── Passage ──

CODEWITHSUNDEEP
jquerycssimageheightwidth
Airikr
Airikr

Reputation: 6436

"Syntax error, unrecognized expression" for height and width on image

I can't get the height and width of an image using the code below. I keep getting Uncaught Error: Syntax error, unrecognized expression: ...ge/p1010352.jpg.

$('body').on('click', '#view-large', function() {

    // VARIABEL
    var image = $(this).attr('data');
    var image_src = '../blog/images/uploaded/large/p1010352.jpg';
    var image_height = $(image_src).naturalHeight();
    var image_width = $(image_src).naturalWidth();
    console.log(image_height);

    // VISA & CSS
    $('.blog-image-view').show().css({
        'background-image': 'url(' + image_src + ')',
        'margin-top': '-' + (image_height / 2) + 'px',
        'margin-left': '-' + (image_width / 2) + 'px',
        'height': image_height + 'px',
        'width': image_width + 'px'
    });

});

The purpose of this code, is to click on a link and get the large image of the selected image (but in the demo, I only use a link - same problem). I have tested with height, width and clientHeight, clientWidth. Same error.

I will delete the link in the code above when this problem is fixed!

How can I fix this problem?

───
── Data shown ──

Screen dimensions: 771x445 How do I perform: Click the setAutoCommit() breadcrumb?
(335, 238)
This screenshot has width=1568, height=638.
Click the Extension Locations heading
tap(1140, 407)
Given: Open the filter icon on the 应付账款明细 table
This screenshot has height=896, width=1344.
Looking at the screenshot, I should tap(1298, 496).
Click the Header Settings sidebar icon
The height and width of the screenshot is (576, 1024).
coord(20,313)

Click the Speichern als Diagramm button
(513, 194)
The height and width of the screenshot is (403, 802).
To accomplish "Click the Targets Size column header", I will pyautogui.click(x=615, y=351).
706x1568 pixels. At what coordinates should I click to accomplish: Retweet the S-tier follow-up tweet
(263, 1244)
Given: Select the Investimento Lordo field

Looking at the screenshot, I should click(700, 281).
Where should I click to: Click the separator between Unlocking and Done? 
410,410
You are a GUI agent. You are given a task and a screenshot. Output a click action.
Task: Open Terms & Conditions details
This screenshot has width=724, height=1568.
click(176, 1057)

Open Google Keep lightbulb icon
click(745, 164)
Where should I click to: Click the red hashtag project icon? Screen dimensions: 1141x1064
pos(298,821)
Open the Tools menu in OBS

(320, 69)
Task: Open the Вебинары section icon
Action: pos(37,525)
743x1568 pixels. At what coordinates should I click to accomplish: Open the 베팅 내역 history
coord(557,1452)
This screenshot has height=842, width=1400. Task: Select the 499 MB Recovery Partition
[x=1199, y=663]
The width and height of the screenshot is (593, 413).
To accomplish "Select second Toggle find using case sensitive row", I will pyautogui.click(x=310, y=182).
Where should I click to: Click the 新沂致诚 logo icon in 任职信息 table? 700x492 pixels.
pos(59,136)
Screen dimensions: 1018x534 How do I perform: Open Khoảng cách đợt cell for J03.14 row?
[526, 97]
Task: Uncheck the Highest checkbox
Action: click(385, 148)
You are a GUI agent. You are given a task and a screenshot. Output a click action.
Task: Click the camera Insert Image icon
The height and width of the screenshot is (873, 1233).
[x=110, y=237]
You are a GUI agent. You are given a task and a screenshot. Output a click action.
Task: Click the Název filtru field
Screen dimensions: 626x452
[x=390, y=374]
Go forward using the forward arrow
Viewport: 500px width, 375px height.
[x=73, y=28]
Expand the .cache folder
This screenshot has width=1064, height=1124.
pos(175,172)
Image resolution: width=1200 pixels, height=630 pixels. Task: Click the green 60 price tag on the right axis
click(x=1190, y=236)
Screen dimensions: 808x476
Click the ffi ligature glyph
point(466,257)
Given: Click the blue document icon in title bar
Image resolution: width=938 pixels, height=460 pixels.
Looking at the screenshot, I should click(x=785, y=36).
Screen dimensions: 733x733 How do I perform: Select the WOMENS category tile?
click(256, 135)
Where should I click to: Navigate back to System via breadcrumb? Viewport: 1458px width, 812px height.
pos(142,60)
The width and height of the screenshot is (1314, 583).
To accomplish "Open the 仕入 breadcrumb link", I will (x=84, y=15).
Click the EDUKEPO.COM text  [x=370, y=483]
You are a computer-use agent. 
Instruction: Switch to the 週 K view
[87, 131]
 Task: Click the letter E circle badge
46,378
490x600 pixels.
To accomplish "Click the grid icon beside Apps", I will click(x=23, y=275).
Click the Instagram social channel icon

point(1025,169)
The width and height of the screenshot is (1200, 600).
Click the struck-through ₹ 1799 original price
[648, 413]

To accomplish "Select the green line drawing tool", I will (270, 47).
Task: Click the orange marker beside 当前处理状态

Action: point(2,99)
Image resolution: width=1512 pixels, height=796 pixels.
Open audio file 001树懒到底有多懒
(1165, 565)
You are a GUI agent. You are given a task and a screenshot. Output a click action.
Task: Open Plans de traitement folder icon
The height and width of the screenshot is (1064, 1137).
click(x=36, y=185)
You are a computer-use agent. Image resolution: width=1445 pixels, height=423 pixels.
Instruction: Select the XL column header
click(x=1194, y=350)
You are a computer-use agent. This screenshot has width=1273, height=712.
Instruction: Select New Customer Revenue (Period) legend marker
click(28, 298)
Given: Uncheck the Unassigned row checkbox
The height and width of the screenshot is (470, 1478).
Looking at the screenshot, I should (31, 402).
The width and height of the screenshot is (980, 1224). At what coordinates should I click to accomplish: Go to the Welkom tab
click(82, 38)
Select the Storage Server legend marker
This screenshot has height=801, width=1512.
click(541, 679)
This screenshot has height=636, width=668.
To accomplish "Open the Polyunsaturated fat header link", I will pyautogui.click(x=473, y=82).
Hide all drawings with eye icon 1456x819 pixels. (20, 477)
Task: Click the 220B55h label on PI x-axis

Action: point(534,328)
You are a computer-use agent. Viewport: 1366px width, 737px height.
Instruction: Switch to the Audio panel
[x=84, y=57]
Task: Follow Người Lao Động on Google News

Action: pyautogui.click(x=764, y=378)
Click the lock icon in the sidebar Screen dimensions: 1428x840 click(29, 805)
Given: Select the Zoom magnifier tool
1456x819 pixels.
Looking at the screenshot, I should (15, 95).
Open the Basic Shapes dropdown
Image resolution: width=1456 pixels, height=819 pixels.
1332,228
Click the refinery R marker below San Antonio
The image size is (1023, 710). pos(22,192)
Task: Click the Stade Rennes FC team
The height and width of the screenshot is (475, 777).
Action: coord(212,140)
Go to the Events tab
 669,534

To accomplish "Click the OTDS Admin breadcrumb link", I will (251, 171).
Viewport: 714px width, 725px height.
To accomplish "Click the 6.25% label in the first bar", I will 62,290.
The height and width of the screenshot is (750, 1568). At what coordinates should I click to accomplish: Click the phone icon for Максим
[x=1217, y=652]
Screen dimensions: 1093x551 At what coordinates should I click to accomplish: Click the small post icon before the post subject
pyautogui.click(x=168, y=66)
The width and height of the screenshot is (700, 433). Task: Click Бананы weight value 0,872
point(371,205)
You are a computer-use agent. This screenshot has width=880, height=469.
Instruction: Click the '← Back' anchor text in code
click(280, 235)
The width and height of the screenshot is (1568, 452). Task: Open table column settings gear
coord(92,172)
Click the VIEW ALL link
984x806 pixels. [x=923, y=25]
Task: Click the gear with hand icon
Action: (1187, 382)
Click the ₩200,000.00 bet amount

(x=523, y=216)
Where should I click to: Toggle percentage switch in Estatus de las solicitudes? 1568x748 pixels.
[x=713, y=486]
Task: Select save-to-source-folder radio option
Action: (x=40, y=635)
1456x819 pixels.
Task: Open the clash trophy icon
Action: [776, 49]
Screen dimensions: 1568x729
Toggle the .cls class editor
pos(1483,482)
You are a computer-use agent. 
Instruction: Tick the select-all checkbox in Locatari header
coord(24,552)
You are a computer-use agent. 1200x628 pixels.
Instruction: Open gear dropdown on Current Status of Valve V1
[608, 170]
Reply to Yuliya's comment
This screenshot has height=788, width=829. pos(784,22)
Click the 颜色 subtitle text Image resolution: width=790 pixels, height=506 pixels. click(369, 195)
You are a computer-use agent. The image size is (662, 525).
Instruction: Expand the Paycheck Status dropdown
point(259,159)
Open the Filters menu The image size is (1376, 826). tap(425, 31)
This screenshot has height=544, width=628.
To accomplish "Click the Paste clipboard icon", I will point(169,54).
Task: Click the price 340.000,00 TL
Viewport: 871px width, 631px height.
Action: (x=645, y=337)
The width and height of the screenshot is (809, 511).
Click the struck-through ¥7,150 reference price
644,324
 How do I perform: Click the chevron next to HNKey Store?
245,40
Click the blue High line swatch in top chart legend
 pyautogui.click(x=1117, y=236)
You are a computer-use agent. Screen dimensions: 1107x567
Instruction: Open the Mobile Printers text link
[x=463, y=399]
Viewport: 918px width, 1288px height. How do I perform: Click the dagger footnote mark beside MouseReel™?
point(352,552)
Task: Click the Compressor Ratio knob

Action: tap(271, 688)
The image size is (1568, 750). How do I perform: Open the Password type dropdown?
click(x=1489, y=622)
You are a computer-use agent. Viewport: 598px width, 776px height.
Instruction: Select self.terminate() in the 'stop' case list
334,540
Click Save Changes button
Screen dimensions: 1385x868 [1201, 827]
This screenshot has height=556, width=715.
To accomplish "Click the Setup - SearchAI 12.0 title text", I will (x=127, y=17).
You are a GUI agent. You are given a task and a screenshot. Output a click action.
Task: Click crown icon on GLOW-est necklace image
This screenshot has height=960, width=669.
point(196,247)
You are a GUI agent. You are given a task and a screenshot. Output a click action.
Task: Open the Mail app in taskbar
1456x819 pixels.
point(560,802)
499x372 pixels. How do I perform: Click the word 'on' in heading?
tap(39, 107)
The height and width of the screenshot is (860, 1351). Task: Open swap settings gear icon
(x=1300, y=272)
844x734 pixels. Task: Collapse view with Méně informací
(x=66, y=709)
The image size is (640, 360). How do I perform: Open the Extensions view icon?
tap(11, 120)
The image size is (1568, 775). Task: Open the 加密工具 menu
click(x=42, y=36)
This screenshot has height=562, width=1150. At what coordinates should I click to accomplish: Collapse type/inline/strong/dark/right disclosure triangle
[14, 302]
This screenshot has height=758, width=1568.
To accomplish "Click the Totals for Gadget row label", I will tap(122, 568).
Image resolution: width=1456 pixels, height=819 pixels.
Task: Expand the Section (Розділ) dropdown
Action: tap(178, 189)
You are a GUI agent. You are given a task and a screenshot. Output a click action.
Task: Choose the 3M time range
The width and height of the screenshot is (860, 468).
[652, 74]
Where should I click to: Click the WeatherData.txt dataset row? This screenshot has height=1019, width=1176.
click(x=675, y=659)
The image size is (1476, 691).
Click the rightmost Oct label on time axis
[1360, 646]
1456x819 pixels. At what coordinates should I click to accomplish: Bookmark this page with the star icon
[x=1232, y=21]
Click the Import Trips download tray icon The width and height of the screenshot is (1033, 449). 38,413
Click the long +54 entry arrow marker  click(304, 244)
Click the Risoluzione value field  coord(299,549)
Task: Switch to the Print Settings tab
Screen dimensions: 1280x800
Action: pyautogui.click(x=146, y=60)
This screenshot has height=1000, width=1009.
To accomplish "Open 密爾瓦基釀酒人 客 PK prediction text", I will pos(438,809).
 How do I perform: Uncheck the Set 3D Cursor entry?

───

Direction 1: Reproduce the jQuery image-size post verbatim, starting with "Reputation: 6436" and going on through "unrecognized expression: ...ge/p1010352.jpg.".
Direction 2: Pick up the forum post about the jQuery image-size error after its final line and extend it.

Expected output 1:
Reputation: 6436

"Syntax error, unrecognized expression" for height and width on image

I can't get the height and width of an image using the code below. I keep getting Uncaught Error: Syntax error, unrecognized expression: ...ge/p1010352.jpg.

Expected output 2:
Upvotes: 2

Views: 1457

Answers (3)

user5125586
user5125586

Reputation:

The error in your code is you are passing a url as a class selector.

Here is a fix:

Change the following:

var image_src = 'http://nhagyavi.myftp.org/blog/images/uploaded/large/p1010352.jpg';
var image_height = $(image_src).naturalHeight();
var image_width = $(image_src).naturalWidth();

to

var image_src = 'http://nhagyavi.myftp.org/blog/images/uploaded/large/p1010352.jpg';
var temp_img = document.createElement("img");
temp_img.src = image_src;
var image_height = $(temp_img).height();
var image_width = $(temp_img).width();

Upvotes: 0

Tushar Gupta
Tushar Gupta

Reputation: 15913

This is because you are doing $(url).naturalHeight() which is not a valid selector, either add anm id or class or a image tag to fetch..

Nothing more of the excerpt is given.